● WHAT YOU NEED TO DO
Report the number of lines in the data below where the string "breadcrumb" shows up, and only that number.

::: PROVIDED DATA :::

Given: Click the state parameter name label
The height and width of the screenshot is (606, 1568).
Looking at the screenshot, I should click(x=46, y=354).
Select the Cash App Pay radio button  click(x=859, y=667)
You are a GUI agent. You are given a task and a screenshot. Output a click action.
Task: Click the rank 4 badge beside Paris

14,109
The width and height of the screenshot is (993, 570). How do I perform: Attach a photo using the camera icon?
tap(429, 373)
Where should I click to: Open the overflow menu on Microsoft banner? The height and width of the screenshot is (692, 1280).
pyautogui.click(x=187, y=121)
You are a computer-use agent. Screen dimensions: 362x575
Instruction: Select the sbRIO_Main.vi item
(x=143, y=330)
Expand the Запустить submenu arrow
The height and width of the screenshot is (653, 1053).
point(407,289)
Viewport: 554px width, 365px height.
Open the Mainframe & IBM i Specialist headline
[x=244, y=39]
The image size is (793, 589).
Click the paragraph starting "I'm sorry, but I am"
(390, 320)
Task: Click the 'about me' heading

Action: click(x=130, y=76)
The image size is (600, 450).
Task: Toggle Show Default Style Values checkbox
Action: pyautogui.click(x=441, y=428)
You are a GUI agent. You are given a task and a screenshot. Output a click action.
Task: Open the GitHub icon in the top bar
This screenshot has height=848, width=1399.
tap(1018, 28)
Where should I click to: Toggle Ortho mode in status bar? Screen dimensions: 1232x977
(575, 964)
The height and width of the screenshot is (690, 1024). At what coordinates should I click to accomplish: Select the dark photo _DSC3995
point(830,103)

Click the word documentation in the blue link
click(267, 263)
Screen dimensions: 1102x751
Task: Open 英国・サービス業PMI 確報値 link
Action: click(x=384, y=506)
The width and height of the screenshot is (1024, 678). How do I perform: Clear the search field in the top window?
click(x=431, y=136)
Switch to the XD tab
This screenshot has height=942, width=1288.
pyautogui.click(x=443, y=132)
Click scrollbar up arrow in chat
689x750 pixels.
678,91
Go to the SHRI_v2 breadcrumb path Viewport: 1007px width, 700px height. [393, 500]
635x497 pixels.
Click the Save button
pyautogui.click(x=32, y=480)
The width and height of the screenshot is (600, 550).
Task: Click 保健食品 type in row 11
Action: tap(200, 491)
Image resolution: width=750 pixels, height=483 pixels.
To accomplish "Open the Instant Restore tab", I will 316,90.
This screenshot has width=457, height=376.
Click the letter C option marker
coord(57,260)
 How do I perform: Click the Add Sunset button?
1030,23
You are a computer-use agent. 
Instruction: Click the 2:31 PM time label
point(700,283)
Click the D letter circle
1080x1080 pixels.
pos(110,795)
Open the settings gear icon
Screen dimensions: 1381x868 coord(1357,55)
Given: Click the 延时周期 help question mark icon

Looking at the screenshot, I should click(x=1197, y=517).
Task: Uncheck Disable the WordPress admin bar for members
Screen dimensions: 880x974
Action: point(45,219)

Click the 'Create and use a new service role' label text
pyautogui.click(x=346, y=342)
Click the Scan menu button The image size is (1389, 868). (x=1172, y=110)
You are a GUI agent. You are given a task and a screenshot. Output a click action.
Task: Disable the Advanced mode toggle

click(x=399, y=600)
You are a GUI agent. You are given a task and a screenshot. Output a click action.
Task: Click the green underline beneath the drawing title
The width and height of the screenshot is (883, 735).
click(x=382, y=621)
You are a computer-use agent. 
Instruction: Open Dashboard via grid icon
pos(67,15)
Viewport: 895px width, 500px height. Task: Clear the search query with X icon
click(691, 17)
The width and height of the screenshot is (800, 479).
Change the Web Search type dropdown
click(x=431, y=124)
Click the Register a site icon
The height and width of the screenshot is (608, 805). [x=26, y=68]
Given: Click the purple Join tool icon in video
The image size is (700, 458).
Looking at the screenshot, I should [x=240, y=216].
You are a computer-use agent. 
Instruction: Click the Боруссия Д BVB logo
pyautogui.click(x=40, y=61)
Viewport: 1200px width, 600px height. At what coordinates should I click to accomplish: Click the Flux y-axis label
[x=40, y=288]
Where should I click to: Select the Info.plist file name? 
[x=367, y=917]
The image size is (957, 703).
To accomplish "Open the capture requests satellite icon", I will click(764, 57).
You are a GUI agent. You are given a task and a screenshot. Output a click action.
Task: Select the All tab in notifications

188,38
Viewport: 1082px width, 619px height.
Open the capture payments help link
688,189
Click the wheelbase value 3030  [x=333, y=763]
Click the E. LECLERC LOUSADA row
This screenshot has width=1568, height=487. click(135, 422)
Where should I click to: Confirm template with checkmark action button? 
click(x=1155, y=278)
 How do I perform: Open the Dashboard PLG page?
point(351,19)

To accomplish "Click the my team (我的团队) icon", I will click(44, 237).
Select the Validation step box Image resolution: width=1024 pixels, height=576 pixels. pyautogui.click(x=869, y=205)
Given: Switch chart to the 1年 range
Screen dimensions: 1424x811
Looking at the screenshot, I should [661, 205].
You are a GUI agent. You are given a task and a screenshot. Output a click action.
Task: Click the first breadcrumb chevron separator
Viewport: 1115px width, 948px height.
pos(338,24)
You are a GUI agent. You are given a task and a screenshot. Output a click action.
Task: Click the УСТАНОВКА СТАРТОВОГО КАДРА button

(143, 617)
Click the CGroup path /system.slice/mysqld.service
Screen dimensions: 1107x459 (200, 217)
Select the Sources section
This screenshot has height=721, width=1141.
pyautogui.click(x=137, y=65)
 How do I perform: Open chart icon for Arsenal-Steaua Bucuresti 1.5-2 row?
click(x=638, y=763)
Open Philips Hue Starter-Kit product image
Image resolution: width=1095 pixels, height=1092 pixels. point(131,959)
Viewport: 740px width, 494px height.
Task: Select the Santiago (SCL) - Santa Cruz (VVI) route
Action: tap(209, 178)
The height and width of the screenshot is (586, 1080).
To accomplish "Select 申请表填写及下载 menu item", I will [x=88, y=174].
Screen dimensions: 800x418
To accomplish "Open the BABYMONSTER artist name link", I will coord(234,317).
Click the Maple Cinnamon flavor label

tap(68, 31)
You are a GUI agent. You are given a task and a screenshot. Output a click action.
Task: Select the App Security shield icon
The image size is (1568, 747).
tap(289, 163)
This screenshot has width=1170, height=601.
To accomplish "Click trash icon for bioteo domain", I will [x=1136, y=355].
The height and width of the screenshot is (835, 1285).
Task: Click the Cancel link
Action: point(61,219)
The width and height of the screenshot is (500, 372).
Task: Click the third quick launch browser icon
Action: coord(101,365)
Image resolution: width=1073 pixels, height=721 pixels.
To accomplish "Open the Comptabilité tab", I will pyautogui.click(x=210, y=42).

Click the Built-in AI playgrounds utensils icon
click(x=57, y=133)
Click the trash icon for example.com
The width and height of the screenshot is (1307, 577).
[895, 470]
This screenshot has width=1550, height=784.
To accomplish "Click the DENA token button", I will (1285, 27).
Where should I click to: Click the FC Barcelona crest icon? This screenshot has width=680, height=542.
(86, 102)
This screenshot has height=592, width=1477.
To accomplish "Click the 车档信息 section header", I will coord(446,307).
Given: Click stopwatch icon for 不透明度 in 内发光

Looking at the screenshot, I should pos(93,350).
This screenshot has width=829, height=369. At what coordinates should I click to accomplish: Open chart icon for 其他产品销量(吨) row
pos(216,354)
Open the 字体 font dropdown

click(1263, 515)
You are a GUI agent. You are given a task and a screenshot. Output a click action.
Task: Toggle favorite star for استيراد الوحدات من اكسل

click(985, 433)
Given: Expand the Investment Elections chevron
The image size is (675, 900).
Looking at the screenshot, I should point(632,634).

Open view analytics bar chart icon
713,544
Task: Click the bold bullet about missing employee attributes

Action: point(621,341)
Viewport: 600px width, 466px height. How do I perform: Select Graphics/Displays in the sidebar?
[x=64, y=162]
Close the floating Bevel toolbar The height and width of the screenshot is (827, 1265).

:::

● SOLVED PROBLEM
2